[DIRECTIONS] Print the records below exactly, from the line containing "Where should I" down to the line containing "This screenshot has width=587, height=389.", both lines included, and omit every picture.

[SUPPLIED RECORDS]

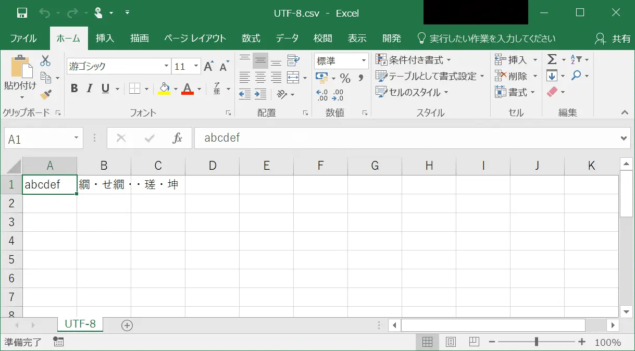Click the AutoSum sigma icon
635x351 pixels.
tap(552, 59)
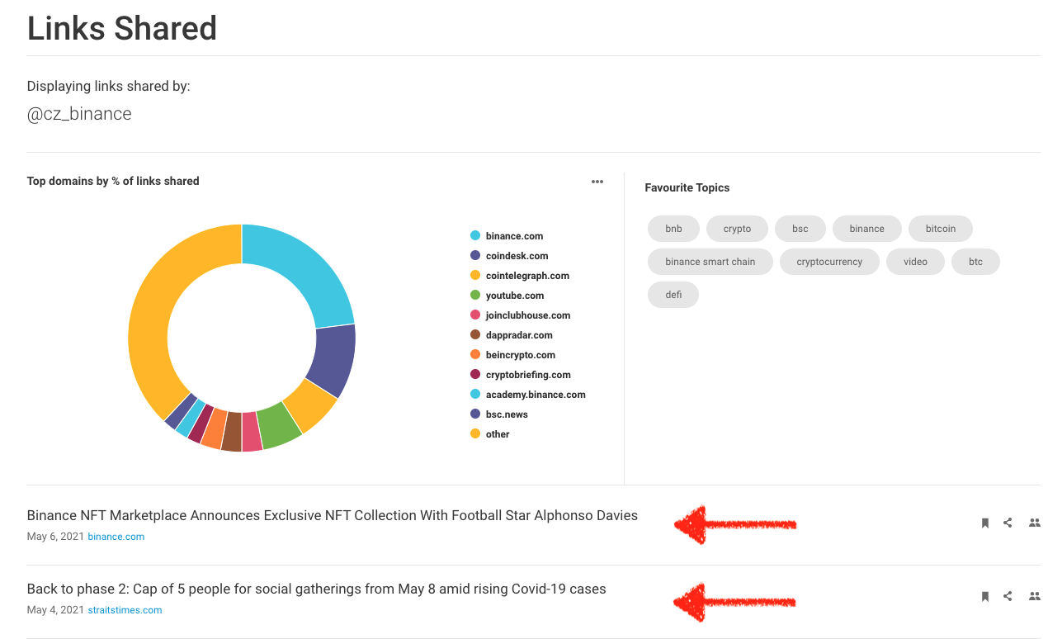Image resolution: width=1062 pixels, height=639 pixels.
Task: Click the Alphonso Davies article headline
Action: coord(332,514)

---

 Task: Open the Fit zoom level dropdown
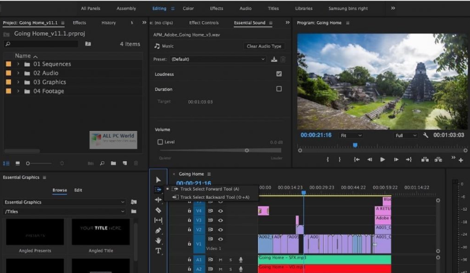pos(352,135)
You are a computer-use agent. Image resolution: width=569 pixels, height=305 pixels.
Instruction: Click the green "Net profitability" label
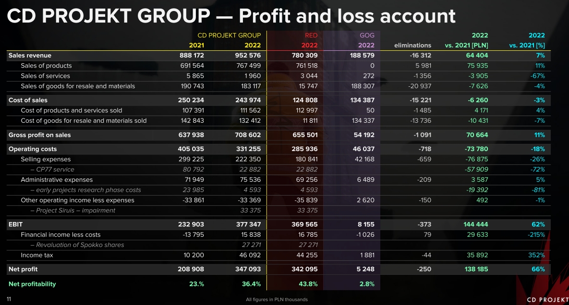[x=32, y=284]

---

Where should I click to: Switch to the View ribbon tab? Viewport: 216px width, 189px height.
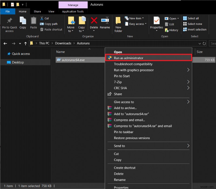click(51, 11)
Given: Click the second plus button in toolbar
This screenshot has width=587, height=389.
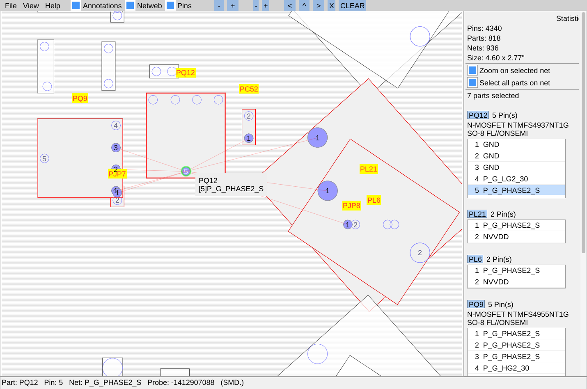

[YOUR SOLUTION]
Where should I click to: Switch to the View ribbon tab? Viewport: 216px width, 189px height.
click(51, 11)
Given: Click the second plus button in toolbar
This screenshot has width=587, height=389.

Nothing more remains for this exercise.